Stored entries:
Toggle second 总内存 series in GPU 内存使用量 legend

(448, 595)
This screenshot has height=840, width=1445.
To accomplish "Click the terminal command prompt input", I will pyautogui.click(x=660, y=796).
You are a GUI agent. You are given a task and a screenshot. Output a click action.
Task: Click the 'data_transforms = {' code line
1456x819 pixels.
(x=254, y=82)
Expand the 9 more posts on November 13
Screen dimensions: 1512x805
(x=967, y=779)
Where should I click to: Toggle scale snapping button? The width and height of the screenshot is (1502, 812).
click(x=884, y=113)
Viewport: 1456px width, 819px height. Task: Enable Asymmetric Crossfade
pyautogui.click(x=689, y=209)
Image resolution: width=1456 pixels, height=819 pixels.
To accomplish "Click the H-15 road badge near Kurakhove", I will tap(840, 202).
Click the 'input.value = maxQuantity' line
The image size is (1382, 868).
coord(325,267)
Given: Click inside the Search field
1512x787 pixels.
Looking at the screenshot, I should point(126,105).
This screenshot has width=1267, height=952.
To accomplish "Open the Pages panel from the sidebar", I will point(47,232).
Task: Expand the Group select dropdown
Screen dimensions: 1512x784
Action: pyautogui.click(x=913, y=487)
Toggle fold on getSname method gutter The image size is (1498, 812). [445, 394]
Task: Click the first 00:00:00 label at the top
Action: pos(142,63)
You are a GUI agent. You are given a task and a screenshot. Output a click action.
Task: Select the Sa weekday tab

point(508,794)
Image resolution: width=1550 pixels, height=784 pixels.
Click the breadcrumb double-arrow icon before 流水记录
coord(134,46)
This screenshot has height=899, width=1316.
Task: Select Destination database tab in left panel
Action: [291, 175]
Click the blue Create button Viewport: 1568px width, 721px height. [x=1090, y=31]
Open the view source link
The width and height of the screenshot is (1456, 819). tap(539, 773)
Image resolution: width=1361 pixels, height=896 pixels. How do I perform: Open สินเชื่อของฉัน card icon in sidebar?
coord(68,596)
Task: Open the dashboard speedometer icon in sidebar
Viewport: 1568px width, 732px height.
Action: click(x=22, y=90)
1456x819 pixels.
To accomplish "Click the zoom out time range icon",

**EXERCISE OBJECTIVE:**
Write out the full set of records exactly as given.

**FINISHED TASK:**
Toggle second 总内存 series in GPU 内存使用量 legend

(448, 595)
This screenshot has height=840, width=1445.
To accomplish "Click the terminal command prompt input", I will pyautogui.click(x=660, y=796).
You are a GUI agent. You are given a task and a screenshot. Output a click action.
Task: Click the 'data_transforms = {' code line
1456x819 pixels.
(x=254, y=82)
Expand the 9 more posts on November 13
Screen dimensions: 1512x805
(x=967, y=779)
Where should I click to: Toggle scale snapping button? The width and height of the screenshot is (1502, 812).
click(x=884, y=113)
Viewport: 1456px width, 819px height. Task: Enable Asymmetric Crossfade
pyautogui.click(x=689, y=209)
Image resolution: width=1456 pixels, height=819 pixels.
To accomplish "Click the H-15 road badge near Kurakhove", I will tap(840, 202).
Click the 'input.value = maxQuantity' line
The image size is (1382, 868).
coord(325,267)
Given: Click inside the Search field
1512x787 pixels.
Looking at the screenshot, I should point(126,105).
This screenshot has width=1267, height=952.
To accomplish "Open the Pages panel from the sidebar", I will point(47,232).
Task: Expand the Group select dropdown
Screen dimensions: 1512x784
Action: pyautogui.click(x=913, y=487)
Toggle fold on getSname method gutter The image size is (1498, 812). [445, 394]
Task: Click the first 00:00:00 label at the top
Action: pos(142,63)
You are a GUI agent. You are given a task and a screenshot. Output a click action.
Task: Select the Sa weekday tab

point(508,794)
Image resolution: width=1550 pixels, height=784 pixels.
Click the breadcrumb double-arrow icon before 流水记录
coord(134,46)
This screenshot has height=899, width=1316.
Task: Select Destination database tab in left panel
Action: [291, 175]
Click the blue Create button Viewport: 1568px width, 721px height. [x=1090, y=31]
Open the view source link
The width and height of the screenshot is (1456, 819). tap(539, 773)
Image resolution: width=1361 pixels, height=896 pixels. How do I perform: Open สินเชื่อของฉัน card icon in sidebar?
coord(68,596)
Task: Open the dashboard speedometer icon in sidebar
Viewport: 1568px width, 732px height.
Action: click(x=22, y=90)
1456x819 pixels.
To accomplish "Click the zoom out time range icon",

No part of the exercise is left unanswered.